Work order ->
Search the entries below for "computer". Report each line where it occurs.

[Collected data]

Start of Block

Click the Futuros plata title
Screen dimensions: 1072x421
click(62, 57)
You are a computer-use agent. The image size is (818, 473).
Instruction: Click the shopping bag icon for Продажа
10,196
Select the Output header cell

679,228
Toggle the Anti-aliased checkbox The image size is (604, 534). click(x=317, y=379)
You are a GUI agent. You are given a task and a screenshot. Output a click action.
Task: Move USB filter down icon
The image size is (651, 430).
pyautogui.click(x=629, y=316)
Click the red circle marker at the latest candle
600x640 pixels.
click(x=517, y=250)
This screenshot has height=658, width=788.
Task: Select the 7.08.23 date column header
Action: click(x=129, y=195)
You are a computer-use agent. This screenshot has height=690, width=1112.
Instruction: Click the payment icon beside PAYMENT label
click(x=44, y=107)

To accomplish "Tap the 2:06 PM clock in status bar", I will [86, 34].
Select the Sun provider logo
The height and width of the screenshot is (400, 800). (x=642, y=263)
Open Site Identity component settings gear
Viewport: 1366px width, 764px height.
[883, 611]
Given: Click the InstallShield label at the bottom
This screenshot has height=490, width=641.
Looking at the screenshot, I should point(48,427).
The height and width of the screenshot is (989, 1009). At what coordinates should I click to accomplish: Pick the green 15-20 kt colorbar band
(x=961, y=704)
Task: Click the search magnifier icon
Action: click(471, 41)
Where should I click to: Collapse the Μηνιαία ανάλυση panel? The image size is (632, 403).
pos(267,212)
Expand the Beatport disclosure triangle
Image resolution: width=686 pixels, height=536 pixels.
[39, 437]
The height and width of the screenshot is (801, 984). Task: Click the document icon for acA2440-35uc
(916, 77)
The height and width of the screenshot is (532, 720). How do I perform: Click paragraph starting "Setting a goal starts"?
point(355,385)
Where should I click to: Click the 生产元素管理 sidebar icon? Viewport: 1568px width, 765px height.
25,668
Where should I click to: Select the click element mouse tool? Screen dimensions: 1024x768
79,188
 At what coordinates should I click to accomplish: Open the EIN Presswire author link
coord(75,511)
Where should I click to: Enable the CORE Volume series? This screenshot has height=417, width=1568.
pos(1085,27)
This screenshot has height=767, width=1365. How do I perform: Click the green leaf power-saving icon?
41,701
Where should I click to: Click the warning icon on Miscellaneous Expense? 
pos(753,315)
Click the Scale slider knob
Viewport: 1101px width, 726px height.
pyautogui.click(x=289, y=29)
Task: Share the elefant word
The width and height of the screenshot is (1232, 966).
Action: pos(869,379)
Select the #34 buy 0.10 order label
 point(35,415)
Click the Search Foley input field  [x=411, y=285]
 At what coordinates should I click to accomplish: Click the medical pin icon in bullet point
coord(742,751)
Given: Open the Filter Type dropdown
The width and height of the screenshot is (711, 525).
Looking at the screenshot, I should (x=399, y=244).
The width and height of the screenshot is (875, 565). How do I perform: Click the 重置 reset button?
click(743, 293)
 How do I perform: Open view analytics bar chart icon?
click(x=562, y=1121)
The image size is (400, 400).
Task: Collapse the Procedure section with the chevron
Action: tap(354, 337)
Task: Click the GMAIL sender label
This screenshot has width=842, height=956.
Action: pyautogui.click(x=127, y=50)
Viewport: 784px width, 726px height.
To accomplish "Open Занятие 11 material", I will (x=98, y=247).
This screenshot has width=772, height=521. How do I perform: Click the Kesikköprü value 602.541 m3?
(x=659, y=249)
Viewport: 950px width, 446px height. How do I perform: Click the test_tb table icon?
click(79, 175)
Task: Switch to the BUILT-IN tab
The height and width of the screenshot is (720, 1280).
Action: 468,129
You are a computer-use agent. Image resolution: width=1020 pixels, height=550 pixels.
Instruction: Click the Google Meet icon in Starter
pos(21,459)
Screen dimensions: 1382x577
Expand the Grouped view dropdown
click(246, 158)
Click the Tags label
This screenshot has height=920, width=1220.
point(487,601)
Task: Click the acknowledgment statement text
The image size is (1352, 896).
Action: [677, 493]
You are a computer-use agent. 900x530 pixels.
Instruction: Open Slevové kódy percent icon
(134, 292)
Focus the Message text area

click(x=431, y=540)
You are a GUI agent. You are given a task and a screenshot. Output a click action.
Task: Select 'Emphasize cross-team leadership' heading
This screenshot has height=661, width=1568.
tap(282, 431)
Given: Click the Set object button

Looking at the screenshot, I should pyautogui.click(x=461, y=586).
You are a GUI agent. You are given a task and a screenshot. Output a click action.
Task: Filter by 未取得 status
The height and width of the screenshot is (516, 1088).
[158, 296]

End of Block

Exercise answer ->
You are a computer-use agent. The image size is (818, 473).
You are a computer-use agent. This screenshot has height=690, width=1112.
You are a computer-use agent. Image resolution: width=1020 pixels, height=550 pixels.
You are a computer-use agent. 900x530 pixels.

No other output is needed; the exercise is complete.